Saturday, February 21, 2009

The Bigger Picture... Specifically.

I wrote all of this on February 18.

I must apologize.
I am lost somewhere within my head and my thoughts.
I feel like I used to look at a broad and wide open picture of things, but lately I've dug myself in with a microscope and I can't see the forest for the trees.
My mind is so cluttered and there is so much just whizzing past me and by now I can't even grab hold of any of it.
I can't put my thoughts into words.
I can't put my emotions into colors.
I can't put my energy into action.
I feel like there is just so much to be said and done, and it all seems so simple and yet so impossible.

Trying to think that all the strength of a dam may be balanced on a simple stone or twig.
All the functions of a modern car can cease if a tiny microchip malfunctions.
All the operations performed by my body start at a cellular level.
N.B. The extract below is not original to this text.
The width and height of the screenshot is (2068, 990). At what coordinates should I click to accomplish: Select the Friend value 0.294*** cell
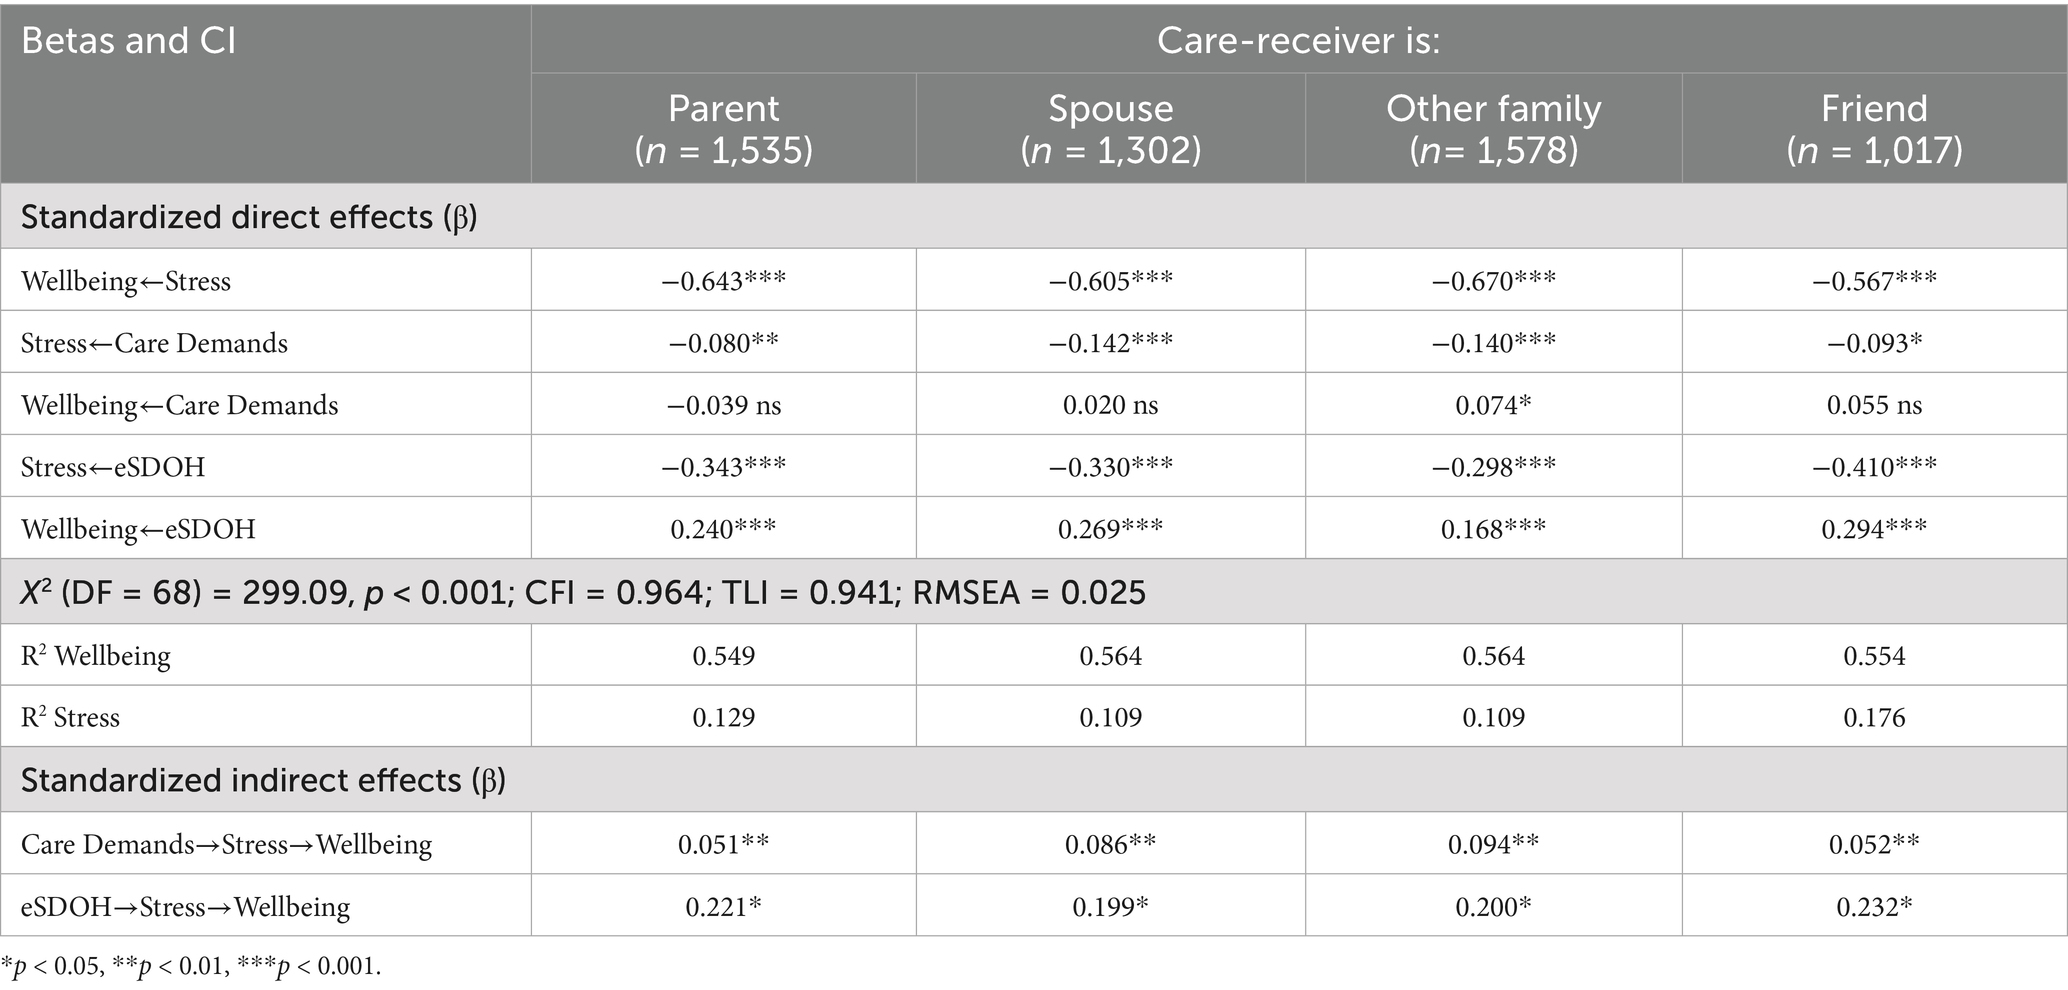click(x=1874, y=529)
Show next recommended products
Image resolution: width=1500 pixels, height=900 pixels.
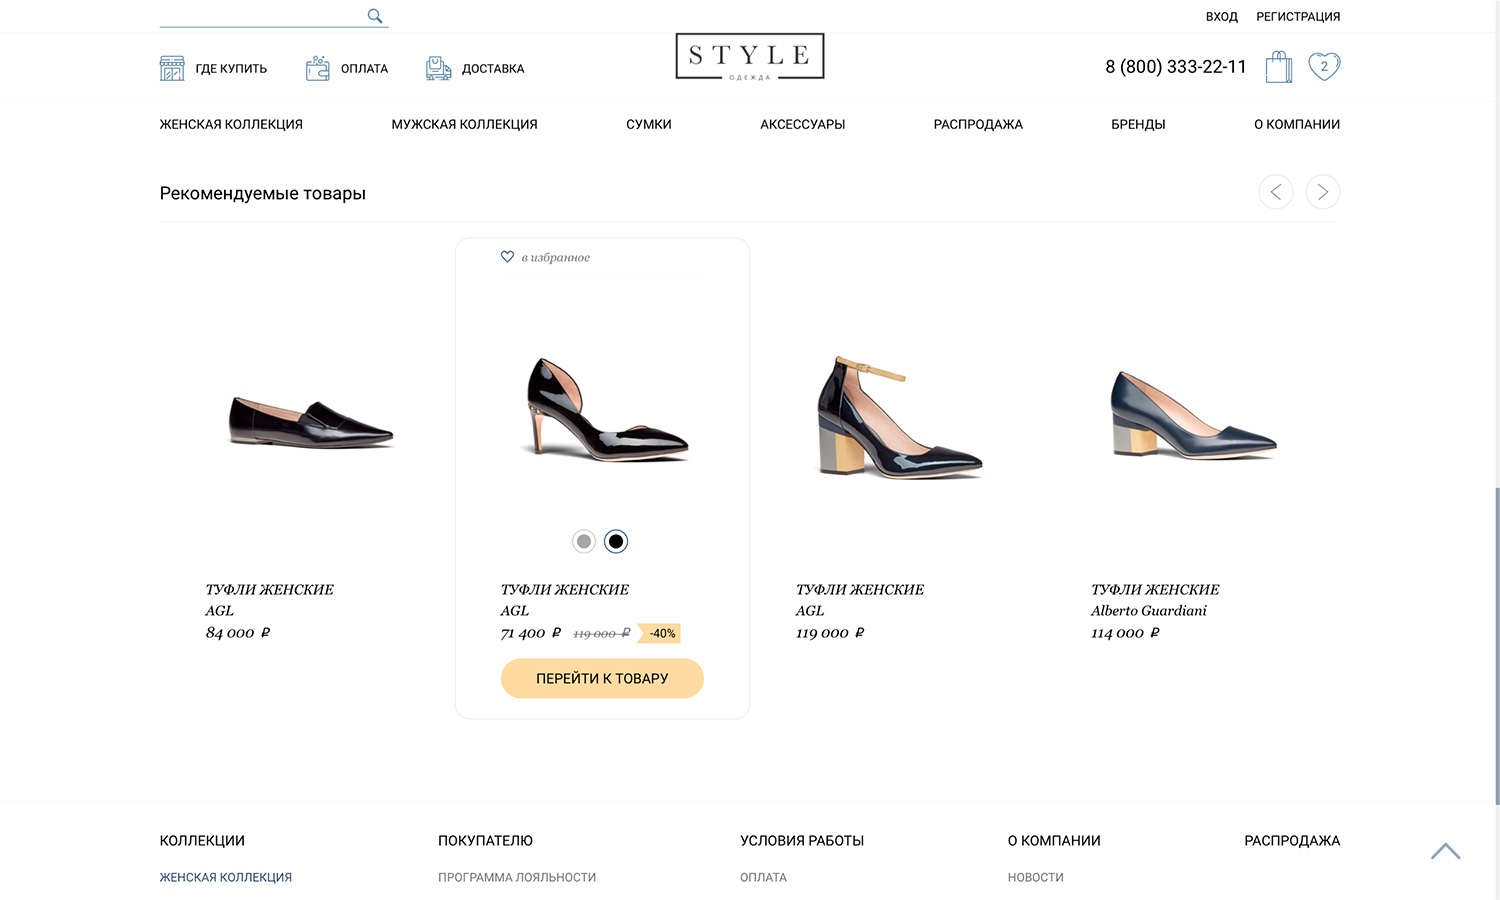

I feel as if I had been reading a book- my life story- and someone came along and shoved my face down against the pages.
I can't see what's going on. I can't understand my own thoughts.

I'm lost.
It seems that the only time I can focus is when I sit down and talk to someone. Then I can piece things together.
But I hardly ever have a chance to sit and talk with anyone.
I think maybe that's what it is.
Maybe my mind has just become so cluttered because I never get anything out of it, maybe it's like a crowded room filled with smoke.

Copeland - I'm Safer On An Airplane 

I think I'm safer in an airplane.
I think I'm safer with my lungs full of smoke.
I thing I'm safer on the jetway
Than a world without hope.

I think I'm safer in an airplane.
I think I'm safer if I run through the streets.
I thing I'm safer on the jetway
Than a world without peace.

I think I'm safer in an airplane.
I think I'm safer in the sky up above.
I thing I'm safer on the jetway
Than a world without love.


I just want God in my life.
I can't wait for the simplicity of having nothing.
I've been packing up my room, and I really like it. The more things disappear, the better I feel. It's freedom.
I feel better when I'm cleaning and packing. But I also feel as if I don't want to do anything else.


Eat Sleep Repeat    By: Copeland Release date: 2007-06-05

1 comment:

Amanda Kay said...

Matthew, may the joy you have right now packing and simplifying life stay with you. Relish the freedom and new life that Abba is giving you soon via the military. Glad that we got to talk in person ... and truly hope that it relieved some of your cranium clutter.